Stored data
****

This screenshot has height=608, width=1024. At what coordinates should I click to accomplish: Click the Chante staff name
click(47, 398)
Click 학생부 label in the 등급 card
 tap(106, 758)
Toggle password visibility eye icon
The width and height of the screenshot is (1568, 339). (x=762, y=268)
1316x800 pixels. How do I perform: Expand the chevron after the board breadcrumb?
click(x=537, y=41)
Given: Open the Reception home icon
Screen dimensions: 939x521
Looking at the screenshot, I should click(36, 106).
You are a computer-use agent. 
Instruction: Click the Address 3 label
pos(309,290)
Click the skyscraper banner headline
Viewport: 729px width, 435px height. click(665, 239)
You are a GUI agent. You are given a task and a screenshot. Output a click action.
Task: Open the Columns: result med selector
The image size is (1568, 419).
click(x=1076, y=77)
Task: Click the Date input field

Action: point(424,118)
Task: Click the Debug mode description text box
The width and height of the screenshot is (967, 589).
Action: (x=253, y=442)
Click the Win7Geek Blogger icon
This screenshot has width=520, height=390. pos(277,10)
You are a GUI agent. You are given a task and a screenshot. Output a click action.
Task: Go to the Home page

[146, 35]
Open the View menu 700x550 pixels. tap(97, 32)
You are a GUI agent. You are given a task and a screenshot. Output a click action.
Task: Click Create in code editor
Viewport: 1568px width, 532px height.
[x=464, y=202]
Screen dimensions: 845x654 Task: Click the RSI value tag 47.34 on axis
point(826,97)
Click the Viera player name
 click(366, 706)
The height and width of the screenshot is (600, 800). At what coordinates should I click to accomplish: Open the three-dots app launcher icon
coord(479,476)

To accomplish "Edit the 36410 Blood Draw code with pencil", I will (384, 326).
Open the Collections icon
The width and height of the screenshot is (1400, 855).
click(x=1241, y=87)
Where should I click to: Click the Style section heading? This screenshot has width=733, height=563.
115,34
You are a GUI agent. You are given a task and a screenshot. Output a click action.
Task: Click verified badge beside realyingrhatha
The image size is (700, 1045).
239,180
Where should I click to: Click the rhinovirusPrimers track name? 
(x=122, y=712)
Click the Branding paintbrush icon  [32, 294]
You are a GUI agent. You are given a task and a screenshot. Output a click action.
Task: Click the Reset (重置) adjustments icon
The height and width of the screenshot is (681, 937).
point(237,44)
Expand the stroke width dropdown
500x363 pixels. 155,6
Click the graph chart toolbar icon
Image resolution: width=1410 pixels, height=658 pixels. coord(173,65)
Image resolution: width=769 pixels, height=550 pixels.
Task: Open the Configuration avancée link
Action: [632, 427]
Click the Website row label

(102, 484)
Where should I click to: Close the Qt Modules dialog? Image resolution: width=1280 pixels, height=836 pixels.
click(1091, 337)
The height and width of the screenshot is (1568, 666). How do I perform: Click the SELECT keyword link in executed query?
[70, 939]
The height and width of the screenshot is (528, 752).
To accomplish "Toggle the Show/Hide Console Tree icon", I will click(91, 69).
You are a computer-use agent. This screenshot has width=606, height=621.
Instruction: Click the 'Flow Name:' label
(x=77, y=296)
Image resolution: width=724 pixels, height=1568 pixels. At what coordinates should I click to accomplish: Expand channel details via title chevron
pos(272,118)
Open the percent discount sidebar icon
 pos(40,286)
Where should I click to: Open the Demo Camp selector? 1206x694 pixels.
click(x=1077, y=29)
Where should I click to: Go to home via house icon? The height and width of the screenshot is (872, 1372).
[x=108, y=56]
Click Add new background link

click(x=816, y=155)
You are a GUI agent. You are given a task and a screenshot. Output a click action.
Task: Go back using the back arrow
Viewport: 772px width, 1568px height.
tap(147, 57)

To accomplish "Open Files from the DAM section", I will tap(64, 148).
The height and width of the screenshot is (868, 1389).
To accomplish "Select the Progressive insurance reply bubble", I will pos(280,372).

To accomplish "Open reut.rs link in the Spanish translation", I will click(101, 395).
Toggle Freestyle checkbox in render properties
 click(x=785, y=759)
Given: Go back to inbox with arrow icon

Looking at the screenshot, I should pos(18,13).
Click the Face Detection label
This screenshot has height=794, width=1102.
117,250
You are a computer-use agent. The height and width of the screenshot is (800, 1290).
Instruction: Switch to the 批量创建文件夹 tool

****

TASK DESCRIPTION.
The data above should be copied out with complete accuracy.

SOLUTION TO THE EXERCISE.
This screenshot has height=608, width=1024. At what coordinates should I click to accomplish: Click the Chante staff name
click(47, 398)
Click 학생부 label in the 등급 card
 tap(106, 758)
Toggle password visibility eye icon
The width and height of the screenshot is (1568, 339). (x=762, y=268)
1316x800 pixels. How do I perform: Expand the chevron after the board breadcrumb?
click(x=537, y=41)
Given: Open the Reception home icon
Screen dimensions: 939x521
Looking at the screenshot, I should click(36, 106).
You are a computer-use agent. 
Instruction: Click the Address 3 label
pos(309,290)
Click the skyscraper banner headline
Viewport: 729px width, 435px height. click(665, 239)
You are a GUI agent. You are given a task and a screenshot. Output a click action.
Task: Open the Columns: result med selector
The image size is (1568, 419).
click(x=1076, y=77)
Task: Click the Date input field

Action: point(424,118)
Task: Click the Debug mode description text box
The width and height of the screenshot is (967, 589).
Action: (x=253, y=442)
Click the Win7Geek Blogger icon
This screenshot has width=520, height=390. pos(277,10)
You are a GUI agent. You are given a task and a screenshot. Output a click action.
Task: Go to the Home page

[146, 35]
Open the View menu 700x550 pixels. tap(97, 32)
You are a GUI agent. You are given a task and a screenshot. Output a click action.
Task: Click Create in code editor
Viewport: 1568px width, 532px height.
[x=464, y=202]
Screen dimensions: 845x654 Task: Click the RSI value tag 47.34 on axis
point(826,97)
Click the Viera player name
 click(366, 706)
The height and width of the screenshot is (600, 800). At what coordinates should I click to accomplish: Open the three-dots app launcher icon
coord(479,476)

To accomplish "Edit the 36410 Blood Draw code with pencil", I will (384, 326).
Open the Collections icon
The width and height of the screenshot is (1400, 855).
click(x=1241, y=87)
Where should I click to: Click the Style section heading? This screenshot has width=733, height=563.
115,34
You are a GUI agent. You are given a task and a screenshot. Output a click action.
Task: Click verified badge beside realyingrhatha
The image size is (700, 1045).
239,180
Where should I click to: Click the rhinovirusPrimers track name? 
(x=122, y=712)
Click the Branding paintbrush icon  [32, 294]
You are a GUI agent. You are given a task and a screenshot. Output a click action.
Task: Click the Reset (重置) adjustments icon
The height and width of the screenshot is (681, 937).
point(237,44)
Expand the stroke width dropdown
500x363 pixels. 155,6
Click the graph chart toolbar icon
Image resolution: width=1410 pixels, height=658 pixels. coord(173,65)
Image resolution: width=769 pixels, height=550 pixels.
Task: Open the Configuration avancée link
Action: [632, 427]
Click the Website row label

(102, 484)
Where should I click to: Close the Qt Modules dialog? Image resolution: width=1280 pixels, height=836 pixels.
click(1091, 337)
The height and width of the screenshot is (1568, 666). How do I perform: Click the SELECT keyword link in executed query?
[70, 939]
The height and width of the screenshot is (528, 752).
To accomplish "Toggle the Show/Hide Console Tree icon", I will click(91, 69).
You are a computer-use agent. This screenshot has width=606, height=621.
Instruction: Click the 'Flow Name:' label
(x=77, y=296)
Image resolution: width=724 pixels, height=1568 pixels. At what coordinates should I click to accomplish: Expand channel details via title chevron
pos(272,118)
Open the percent discount sidebar icon
 pos(40,286)
Where should I click to: Open the Demo Camp selector? 1206x694 pixels.
click(x=1077, y=29)
Where should I click to: Go to home via house icon? The height and width of the screenshot is (872, 1372).
[x=108, y=56]
Click Add new background link

click(x=816, y=155)
You are a GUI agent. You are given a task and a screenshot. Output a click action.
Task: Go back using the back arrow
Viewport: 772px width, 1568px height.
tap(147, 57)

To accomplish "Open Files from the DAM section", I will tap(64, 148).
The height and width of the screenshot is (868, 1389).
To accomplish "Select the Progressive insurance reply bubble", I will pos(280,372).

To accomplish "Open reut.rs link in the Spanish translation", I will click(101, 395).
Toggle Freestyle checkbox in render properties
 click(x=785, y=759)
Given: Go back to inbox with arrow icon

Looking at the screenshot, I should pos(18,13).
Click the Face Detection label
This screenshot has height=794, width=1102.
117,250
You are a computer-use agent. The height and width of the screenshot is (800, 1290).
Instruction: Switch to the 批量创建文件夹 tool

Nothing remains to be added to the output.